EXCERPTED PASSAGE:
** BEGIN **

All Writable stream implementations must provide a writable._write() method to send data to the underlying resource.

Note: Transform streams provide their own implementation of the writable._write().

Note: This function MUST NOT be called by application code directly. It should be implemented by child classes, and called only by the internal Writable class methods only.

The callback method must be called to signal either that the write completed successfully or failed with an error. The first argument passed to the callback must be the Error object if the call failed or null if the write succeeded.

It is important to note that all calls to writable.write() that occur between the time writable._write() is called and the callback is called will cause the written data to be buffered. Once the callback is invoked, the stream will emit a 'drain' event. If a stream implementation is capable of processing multiple chunks of data at once, the writable._writev() method should be implemented.

If the decodeStrings property is set in the constructor options, then chunk may be a string rather than a Buffer, and encoding will indicate the character encoding of the string. This is to support implementations that have an optimized handling for certain string data encodings. If the decodeStrings property is explicitly set to false, the encoding argument can be safely ignored, and chunk will always be a Buffer.

The writable._write() method is prefixed with an underscore because it is internal to the class that defines it, and should never be called directly by user programs.

writable._writev(chunks, callback)

  • chunks {Array} The chunks to be written. Each chunk has following format: { chunk: ..., encoding: ... }.
  • callback {Function} A callback function (optionally with an error argument) to be invoked when processing is complete for the supplied chunks.

Note: This function MUST NOT be called by application code directly. It should be implemented by child classes, and called only by the internal Writable class methods only.

** END **

REQUESTS:
**1)** Answer these questions from the passage on writable._write():
(a) What must be passed as the first argument to the callback when a write fails?
(b) What event does the stream emit once the callback is invoked?
(c) What format does each chunk passed to writable._writev() have?
**2)** Continue the passage on implementing writable streams from the point where it stops.

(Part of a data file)
** BEGIN **

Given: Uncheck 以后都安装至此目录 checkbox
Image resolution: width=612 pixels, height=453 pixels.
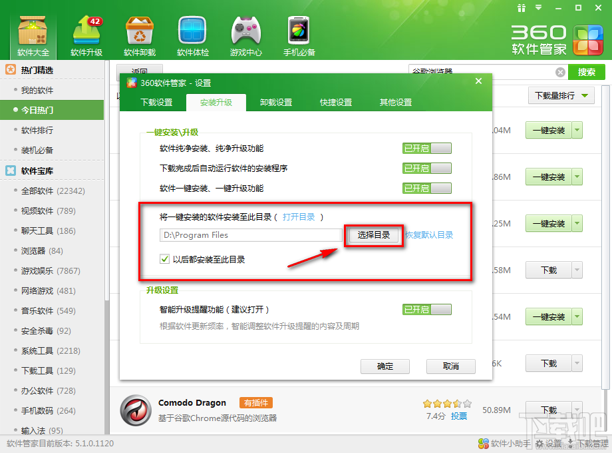Looking at the screenshot, I should (164, 259).
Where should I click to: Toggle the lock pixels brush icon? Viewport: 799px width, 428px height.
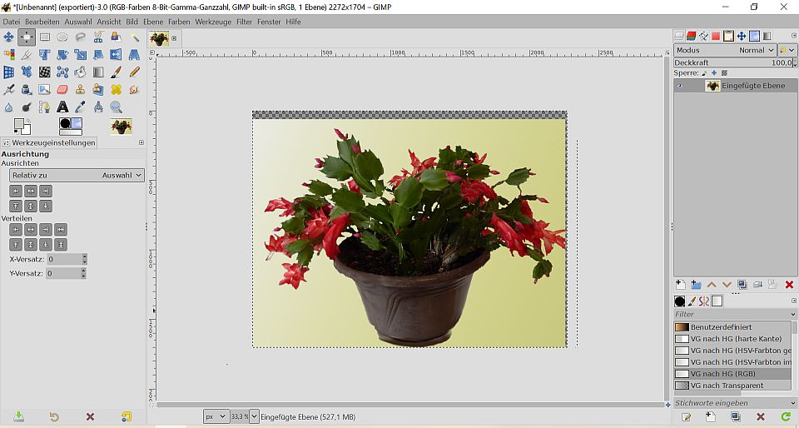click(x=704, y=73)
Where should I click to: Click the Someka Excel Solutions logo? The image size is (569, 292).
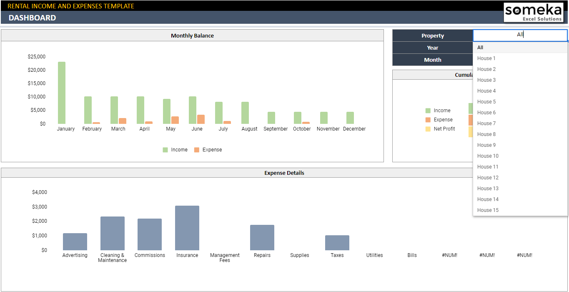pyautogui.click(x=533, y=13)
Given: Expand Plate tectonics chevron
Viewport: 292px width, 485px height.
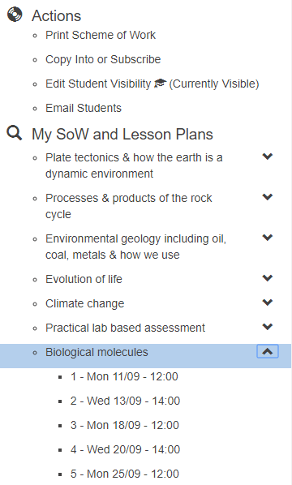Looking at the screenshot, I should [267, 157].
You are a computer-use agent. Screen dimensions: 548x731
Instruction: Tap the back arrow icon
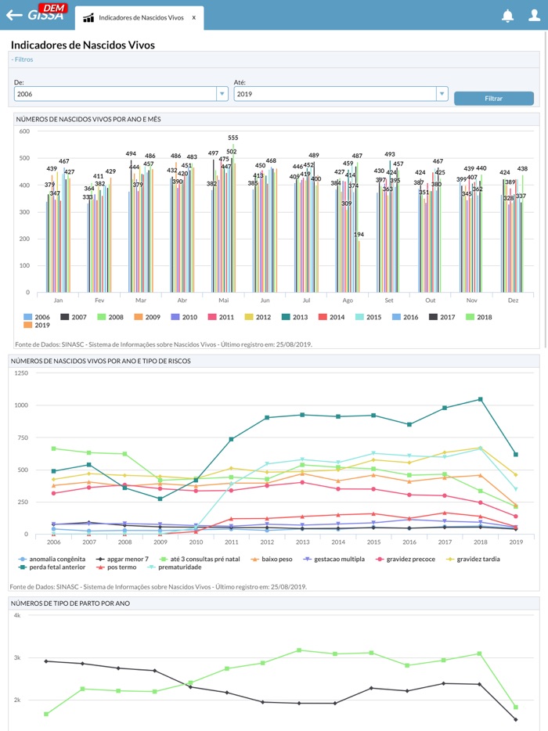tap(13, 15)
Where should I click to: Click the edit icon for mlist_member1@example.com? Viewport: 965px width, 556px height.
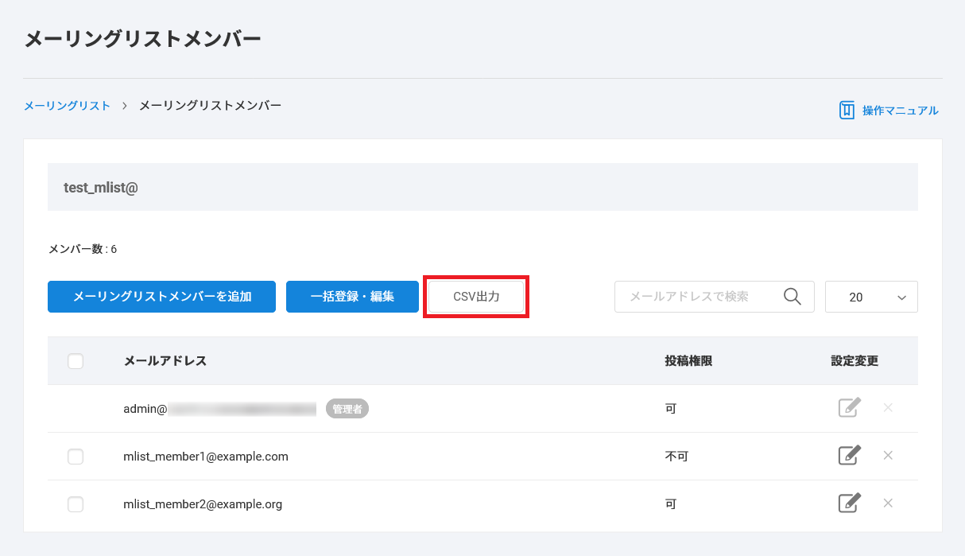click(x=849, y=456)
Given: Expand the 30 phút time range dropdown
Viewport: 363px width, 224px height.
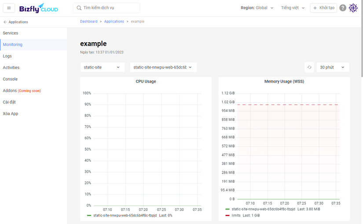Looking at the screenshot, I should [x=332, y=67].
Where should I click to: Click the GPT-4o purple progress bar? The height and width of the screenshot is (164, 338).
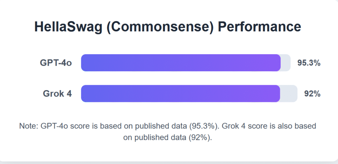coord(181,63)
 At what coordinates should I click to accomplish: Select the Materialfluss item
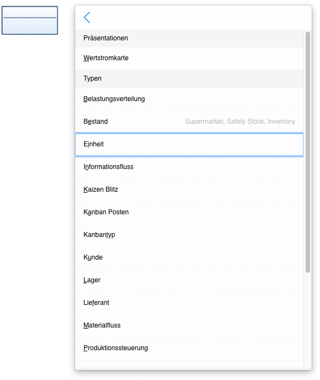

** END **

OUTPUTS BY TASK:
**1)**
(a) The Error object
(b) 'drain'
(c) { chunk: ..., encoding: ... }

**2)**
The writable._writev() method may be implemented in addition to writable._write() in stream implementations that are capable of processing multiple chunks of data at once. If implemented, the method will be called with all chunks of data currently buffered in the write queue.

The writable._writev() method is prefixed with an underscore because it is internal to the class that defines it, and should never be called directly by user programs.

Errors While Writing

It is recommended that errors occurring during the processing of the writable._write() and writable._writev() methods are reported by invoking the callback and passing the error as the first argument. This will cause an 'error' event to be emitted by the Writable. Throwing an Error from within writable._write() can result in expected and inconsistent behavior depending on how the stream is being used. Using the callback ensures consistent and predictable handling of errors.

const Writable = require('stream').Writable;

const myWritable = new Writable({
  write(chunk, encoding, callback) {
    if (chunk.toString().indexOf('a') >= 0) {
      callback(new Error('chunk is invalid'));
    } else {
      callback();
    }
  }
});

An Example Writable Stream

The following illustrates a rather simplistic (and somewhat pointless) custom Writable stream implementation. While this specific Writable stream instance is not of any real particular usefulness, the example illustrates each of the required elements of a custom Writable stream instance:

const Writable = require('stream').Writable;

class MyWritable extends Writable {
  constructor(options) {
    super(options);
  }

  _write(chunk, encoding, callback) {
    if (chunk.toString().indexOf('a') >= 0) {
      callback(new Error('chunk is invalid'));
    } else {
      callback();
    }
  }
}

Implementing a Readable Stream

The stream.Readable class is extended to implement a Readable stream.

Custom Readable streams must call the new stream.Readable([options]) constructor and implement the readable._read() method.

new stream.Readable([options])

  • options {Object}
    • highWaterMark {Number} The maximum number of bytes to store in the internal buffer before ceasing to read from the underlying resource. Defaults to 16384 (16kb), or 16 for objectMode streams
    • encoding {String} If specified, then buffers will be decoded to strings using the specified encoding. Defaults to null
    • objectMode {Boolean} Whether this stream should behave as a stream of objects. Meaning that stream.read(n) returns a single value instead of a Buffer of size n. Defaults to false
    • read {Function} Implementation for the stream._read() method.

For example:

const Readable = require('stream').Readable;

class MyReadable extends Readable {
  constructor(options) {
    // Calls the stream.Readable(options) constructor
    super(options);
  }
}

Or, when using pre-ES6 style constructors:

const Readable = require('stream').Readable;
const util = require('util');

function MyReadable(options) {
  if (!(this instanceof MyReadable))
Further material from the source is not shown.